Cambridge
Campaign Against the Arms Trade
Why it is important that Cambridge University takes responsibility for its investment decisions
When I first started campaigning for ethical investment I was told by my bursar that if I have a problem with a particular company then I should ‘buy a tent and camp outside the front gates’! I was a little shocked that my bursar was so adamant in his defence of the arms industry but I hope his vitriol only betrayed his ignorance and not a hidden political agenda. World military arms expenditure is currently at $1 trillion a year and rising (see Stockholm International Peace Research Institute). America and Britain are the largest arms producers in the world and they sell their weapons to all but the most horrific regimes (contrary to their much trumpeted commitment to democracy and human rights). The policy of both countries is to aggressively develop and market weapons throughout the world; the Anglo-American arms industry enjoys massive amounts of government subsidies and corruption is accepted as the norm. It seems unlikely that these policies are in the interests of the poor, the oppressed or the marginalised. It also seems unlikely that these policies will change as they protect the interests of the rich and powerful. It is important, therefore, that we take responsibility for our involvement in the arms industry and that we do not inadvertently endorse a status quo, which promotes war, oppression and injustice.

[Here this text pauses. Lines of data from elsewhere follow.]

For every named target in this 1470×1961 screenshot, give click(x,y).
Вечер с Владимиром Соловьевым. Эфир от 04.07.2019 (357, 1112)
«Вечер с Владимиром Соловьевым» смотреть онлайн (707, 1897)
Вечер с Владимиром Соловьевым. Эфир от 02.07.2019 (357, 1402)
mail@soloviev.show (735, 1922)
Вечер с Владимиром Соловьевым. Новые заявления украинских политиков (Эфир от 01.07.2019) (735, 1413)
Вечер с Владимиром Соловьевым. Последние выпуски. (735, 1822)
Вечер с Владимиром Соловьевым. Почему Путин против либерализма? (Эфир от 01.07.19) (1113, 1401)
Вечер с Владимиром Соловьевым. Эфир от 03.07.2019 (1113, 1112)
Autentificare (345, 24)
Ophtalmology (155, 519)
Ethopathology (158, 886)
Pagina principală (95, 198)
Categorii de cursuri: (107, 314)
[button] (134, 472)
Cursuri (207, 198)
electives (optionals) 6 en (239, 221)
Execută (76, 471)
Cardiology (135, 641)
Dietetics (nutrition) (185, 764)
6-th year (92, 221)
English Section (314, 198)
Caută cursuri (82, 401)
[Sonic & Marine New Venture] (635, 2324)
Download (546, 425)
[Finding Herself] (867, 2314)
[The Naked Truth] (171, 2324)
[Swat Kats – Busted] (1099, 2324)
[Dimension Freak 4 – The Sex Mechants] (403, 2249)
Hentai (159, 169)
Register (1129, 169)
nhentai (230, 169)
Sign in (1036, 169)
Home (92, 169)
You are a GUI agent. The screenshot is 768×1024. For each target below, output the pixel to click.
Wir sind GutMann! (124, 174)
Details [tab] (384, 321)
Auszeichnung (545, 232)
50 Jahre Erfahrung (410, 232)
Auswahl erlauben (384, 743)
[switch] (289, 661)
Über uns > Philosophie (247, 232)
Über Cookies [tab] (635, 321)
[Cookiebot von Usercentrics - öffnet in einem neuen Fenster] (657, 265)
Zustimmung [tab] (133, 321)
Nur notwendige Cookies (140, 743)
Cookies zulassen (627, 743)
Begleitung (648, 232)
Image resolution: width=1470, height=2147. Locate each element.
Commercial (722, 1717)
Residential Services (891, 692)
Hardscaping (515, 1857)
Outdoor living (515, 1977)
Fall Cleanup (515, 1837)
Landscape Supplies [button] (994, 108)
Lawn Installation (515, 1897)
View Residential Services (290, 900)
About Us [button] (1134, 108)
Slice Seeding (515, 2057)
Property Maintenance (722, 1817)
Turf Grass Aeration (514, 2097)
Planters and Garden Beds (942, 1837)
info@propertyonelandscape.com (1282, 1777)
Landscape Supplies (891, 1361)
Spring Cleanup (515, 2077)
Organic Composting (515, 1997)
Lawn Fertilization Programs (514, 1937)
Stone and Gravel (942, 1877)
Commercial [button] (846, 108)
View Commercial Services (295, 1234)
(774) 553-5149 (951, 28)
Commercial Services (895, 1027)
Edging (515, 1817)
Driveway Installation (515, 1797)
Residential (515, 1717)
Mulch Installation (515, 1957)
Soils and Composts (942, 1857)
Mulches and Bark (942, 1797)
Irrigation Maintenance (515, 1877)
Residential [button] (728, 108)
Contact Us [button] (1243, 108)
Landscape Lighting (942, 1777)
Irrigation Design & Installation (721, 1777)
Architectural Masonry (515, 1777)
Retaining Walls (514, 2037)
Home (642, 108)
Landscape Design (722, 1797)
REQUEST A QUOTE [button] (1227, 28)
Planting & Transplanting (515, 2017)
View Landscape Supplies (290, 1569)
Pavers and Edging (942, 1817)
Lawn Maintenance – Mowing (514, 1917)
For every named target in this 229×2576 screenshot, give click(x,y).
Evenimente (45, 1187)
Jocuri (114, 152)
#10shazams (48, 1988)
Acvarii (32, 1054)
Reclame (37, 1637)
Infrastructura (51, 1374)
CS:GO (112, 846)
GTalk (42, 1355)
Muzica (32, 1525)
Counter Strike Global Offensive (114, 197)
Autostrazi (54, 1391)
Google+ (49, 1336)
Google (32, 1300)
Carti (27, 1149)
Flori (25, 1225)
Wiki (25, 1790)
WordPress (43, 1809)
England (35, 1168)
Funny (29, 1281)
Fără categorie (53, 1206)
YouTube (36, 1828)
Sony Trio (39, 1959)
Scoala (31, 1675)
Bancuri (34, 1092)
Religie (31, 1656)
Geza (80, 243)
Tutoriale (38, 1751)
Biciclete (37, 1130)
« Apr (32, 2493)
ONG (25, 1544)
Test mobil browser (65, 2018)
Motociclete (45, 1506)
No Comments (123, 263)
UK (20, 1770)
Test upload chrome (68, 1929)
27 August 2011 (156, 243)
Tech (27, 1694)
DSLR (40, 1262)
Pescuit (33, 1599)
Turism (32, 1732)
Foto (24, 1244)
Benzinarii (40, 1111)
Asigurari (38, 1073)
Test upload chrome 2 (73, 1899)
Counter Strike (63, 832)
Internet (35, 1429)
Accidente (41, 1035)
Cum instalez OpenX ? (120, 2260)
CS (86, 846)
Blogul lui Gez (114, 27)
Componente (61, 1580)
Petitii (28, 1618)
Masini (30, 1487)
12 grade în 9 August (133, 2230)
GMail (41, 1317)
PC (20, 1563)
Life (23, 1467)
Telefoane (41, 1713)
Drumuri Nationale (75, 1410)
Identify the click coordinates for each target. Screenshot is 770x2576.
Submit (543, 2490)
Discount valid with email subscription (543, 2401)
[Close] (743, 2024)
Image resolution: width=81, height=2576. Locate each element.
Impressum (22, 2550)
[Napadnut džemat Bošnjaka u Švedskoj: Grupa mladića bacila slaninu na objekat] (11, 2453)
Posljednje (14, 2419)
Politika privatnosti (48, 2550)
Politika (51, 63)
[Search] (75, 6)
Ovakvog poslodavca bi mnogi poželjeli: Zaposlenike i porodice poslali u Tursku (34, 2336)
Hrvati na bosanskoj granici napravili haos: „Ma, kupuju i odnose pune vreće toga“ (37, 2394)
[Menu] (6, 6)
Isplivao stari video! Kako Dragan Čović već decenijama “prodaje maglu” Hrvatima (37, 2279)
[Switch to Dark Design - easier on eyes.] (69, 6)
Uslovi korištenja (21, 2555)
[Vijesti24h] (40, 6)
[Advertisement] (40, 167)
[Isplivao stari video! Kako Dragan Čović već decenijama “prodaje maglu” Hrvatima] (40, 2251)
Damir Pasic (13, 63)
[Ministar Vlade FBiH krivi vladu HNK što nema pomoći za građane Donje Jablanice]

The bursar of Gonville and Caius, Barry Headley, recently argued: “We should leave it to government and democratic politics to determine what companies should and shouldn't do.” (Times Higher Education Supplement). But a brief look at “democratic politics” shows that this position is untenable. In the May 2005 general election, not one of the three main political parties made mention of the fact that the British taxpayer spends £900 million a year on arms industry subsidies (in comparison to the £850 million which will be raised in student top-up fees). Nor did our political representatives mention the revolving door, which sees numerous senior civil servants swap jobs with top executives from the large arms companies. Perhaps most disturbingly, when the government invited seven of the most vicious regimes in the world to the DSEi arms fair in London Docklands last September there was only a murmur of disapproval from our parliamentary representatives.
Levels of government support for the arms industry are quite astounding and this support is guaranteed for years to come by cross party consensus. It is unclear how this cross party consensus will be challenged, let alone changed, when the shady world of arms deals and the policy decisions which promote the industry are shrouded to a large extent in media silence, leaving the British voting public largely ignorant of the atrocities perpetuated in their name. Electoral politics are clearly inadequate as a means to challenge the politics (let alone the ethics) of the international arms trade and consequently we must use everything at our disposal to challenge the military-industrial complex that guides destructive policy decisions whilst claiming a democratic mandate.
Disinvestment from the arms industry involves no financial loss and the notion that shares in arms companies are ‘must have’ investments is largely due to ignorance and political bias rather than sound economics. On this basis, the only people who could really object to disinvestments are gun-toting weirdos, fat cat arms dealers and brutal dictators.
LEGAL REQUIREMENTS
The colleges (and universities) are legally defined as ‘exempt charities’ and are constrained by the demands of charity law. Each college has a board of trustees who are legally responsible for investment decisions. Details about investments can be found on the charity commission’s webpage. In short there are 2 scenarios when it is OK to involve ethical considerations in investment decisions:
When a company is in conflict with the charities aims (e.g. the RSPCA investing in Huntingdon Life Sciences)
If it can be shown to involve no ‘risk of significant financial detriment’
We could probably argue the former and definitely argue the latter.